Dear Loyal Readers,
I am delighted that many of you responded to my Auschwitz report. I seem to have struck a chord in many of you.
Today was another interesting (and difficult, in some respects) day. We spent it in Kazimierz which is the Jewish quarter of Krakow. Kazimierz was originally a separate walled town established in the 14th century by King Kazimierz the Great; hence the name. It became part of Krakow in the 18th century. In 1941 the Nazis confined Jews to the Kazimierz ghetto before sending them to the death camps. Of the 68,000 Jews who lived in Kazimierz in 1938, only a few hundred survived the war.
Steven Spielberg’s film “Schindler’s List” was mostly shot in Kazimierz. (Doug: do you remember when the 3 of us went to see this film? You were in high school.). The film contributed to the quarter’s revival.
Strangely (& I have no explanation for it), the first thing we saw when we got there is a mural of Gene Kelly singing in the rain!
The first building we encountered was the Jewish Community Center. Things can’t be all bad if there’s a JCC!
And then we started visiting the synagogues. We went to 7 of them, only one of which has an active congregation. One of the synagogues had a little museum inside. Here are some typical views from a few of them.
At one of them there was a cemetery. Notice all the stones that were left.
Next we encountered an historical mural of 5 Polish figures. The only one I had heard of was Helena Rubinstein who was born in the Jewish quarter.
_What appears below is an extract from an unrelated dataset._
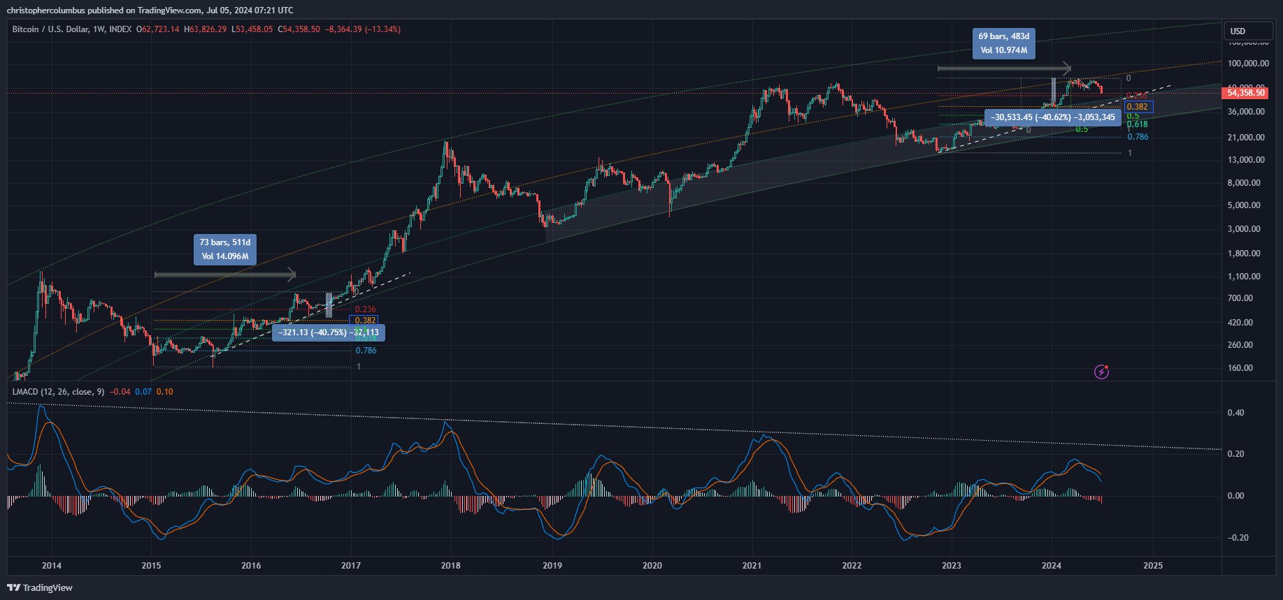Click the 0.40 level on the LMACD scale
This screenshot has height=600, width=1283.
(x=1235, y=413)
At this point we were getting hungry for lunch. Look what we came upon:
He looks happy, doesn’t he? The bagel was quite good.
After lunch we went to the Galicia Jewish Museum. As we stepped inside, the heavens opened up and it poured. When we were ready to leave the museum, the rain had stopped. Talk about good timing! Planned, of course.👍 The current photographic exhibit was wonderful. It was made by the same American photographer in Poland in 1979 and 40 years later (today). It showed 2 different Polands — a sad forlorn one without any Jews and a happy hopeful one with a thriving Jewish population. It was such a good thing to see after the past day and a half of utter sadness.
From there we walked (& walked) to the Schindler’s Factory Museum. I thought it would be about the factory and, of course, about Schindler, but it is actually a branch of Krakow’s Historical Museum. Its permanent exhibit- Krakow Under Nazi Occupation- documents the lives of Krakow’s residents as well as their oppressors during WWII. There was, however, a reconstruction of Schindler’s office.
For a total change of pace we next went to the Museum of Contemporary Art. I wasn’t too impressed, but there were a few things I liked.
There was a glass and ceramic center across the street from the museum, but alas it was closed on Sundays; ah well.
Lastly, we went to find (& it took a little looking), a fragment of the Krakow ghetto wall. Ironically, they look almost like grave markers.
We were pretty wiped out by then. We walked 15,000 steps today. We got an Uber cab in no time at all and the moment we got into our hotel room, it started to pour again. Talk about timing (or planning or karma); take your pick!
Dinner was delightful; another high end Polish restaurant I found in Wine Spectator. We were the only ones in the restaurant. It was quite odd. We were told they had been full at lunch time and packed last night (Saturday night), but that Sunday night was “different”. We finally had pirogi; they were OK. I had a mushroom dish that was quite nice and again we were given (on the house) a cherry liqueur. It was a nice end to our stay in Krakow.
Tomorrow will bring new adventures. Stay tuned and stay in touch.
Until the next report, I remain your roving reporter.